I remember the first morning home after the birth of my first baby. I sat in my bed and cried my eyes out. Between lack of sleep, blood loss, hormones, etc. I was an emotional wreck. This was supposed to be a joyous thing, beginning the journey of motherhood, something that I had wanted and yet here I was with this little baby in my arms and I remember the overwhelming feeling that I was responsible for this little life.
The next week at my 1 week post delivery appointment, I was still a bundle of twisted emotions. When my OB/GYN told me about a breastfeeding support group that met once a week, I decided I would go. Not because I needed breastfeeding support, but because I needed support in general. Here I was, in a major change of life’s seasons. I was beginning the journey of motherhood, mourning the “loss” of who I used to be, and trying to find who I was now that I was a mom. Not to mention how this affected my marriage, and the list goes on.

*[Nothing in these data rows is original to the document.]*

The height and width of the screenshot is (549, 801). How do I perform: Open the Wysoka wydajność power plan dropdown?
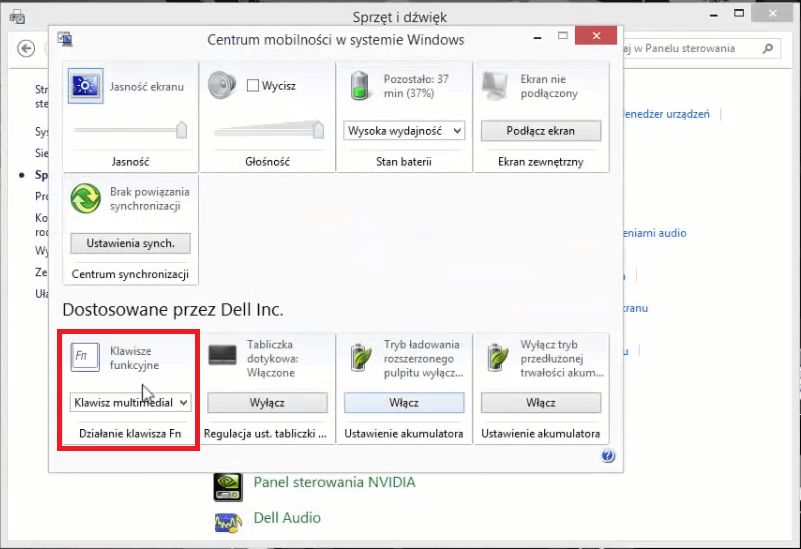pyautogui.click(x=404, y=131)
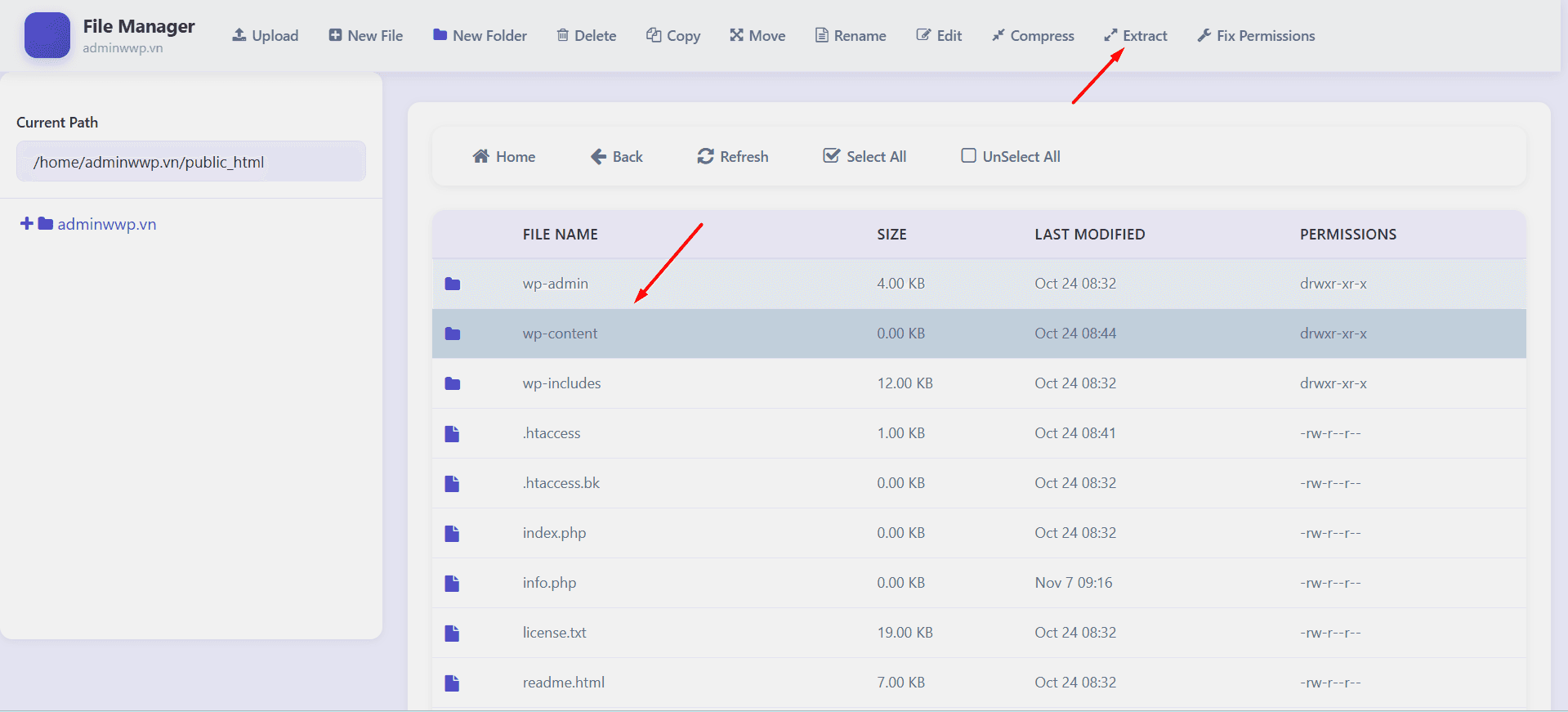
Task: Click the Delete trash icon
Action: click(563, 35)
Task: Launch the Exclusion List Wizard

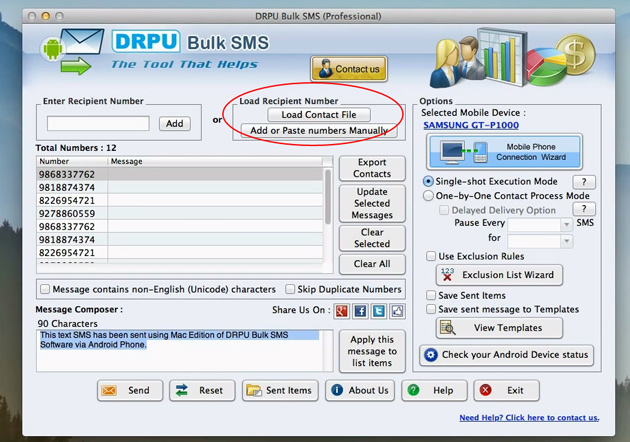Action: click(499, 275)
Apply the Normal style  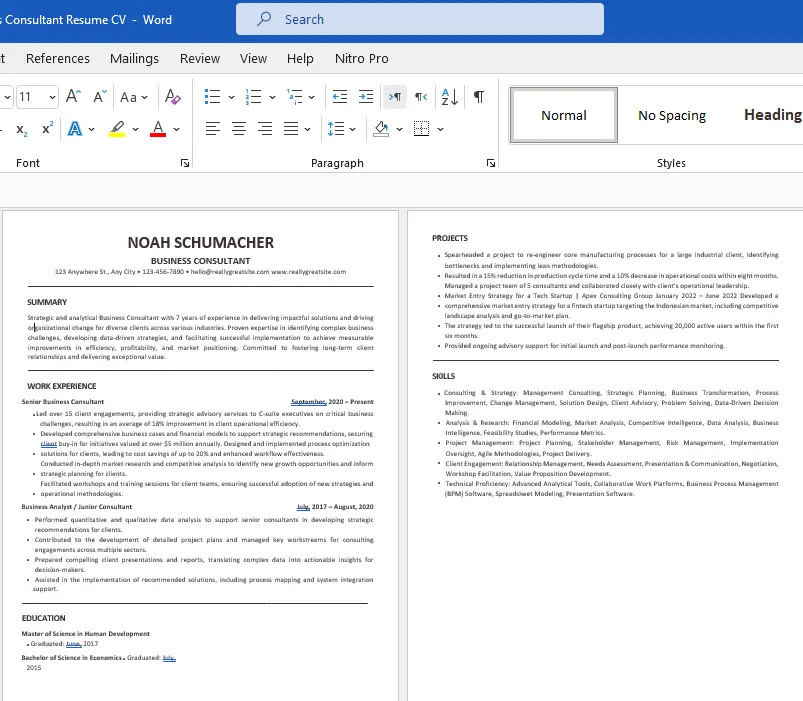pos(564,115)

I remember that first meeting, feeling nervous, out of place. Thinking that maybe everyone else had this thing called being a mom down pat and that I was the only one who was a wreck. As we went around the room that day, seated in a circle with our newborns laid on blankets on the floor in front of us, I began to realize there were other women who found themselves in a similar place. We cried together, we laughed together, we got mad together, we shared life.
Fast forward almost 5 years. Those moms who I met that day, are still my friends. We met together for nearly a year in that room, not so much because any of us needed help breastfeeding our babies any more, but because we needed each other. We needed the support, the hand on the shoulder, the listening ear as we cried and the “atta girls” with the victories and milestones. We were all from different walks of life; different faiths different beliefs, some even from different countries, but all of that didn’t (and still doesn’t) matter. We were there because we shared one thing in common; we were moms and we were on this journey together. To me, this is the perfect picture of what community really is. It doesn’t matter what side of town you live on, what your belief system is, or what your income level is; we are united together in motherhood. We are moms, we are strong, and we are still there for each other.
In a world where criticism comes so easy, take a step back. Remember when you were a brand new mom; remember what that felt like? Then open the door for the mom carrying the infant carrier, offer to hold a baby so a mom can get her coat on, and most of all DON’T judge. Remember back to that day, when you felt the emotions wash over you and offer an encouraging word instead or just a listening ear.
To my mommy friends from “group”. I love you, I can’t believe our babies are going to Kinder in the fall, and thank you for sharing life with me.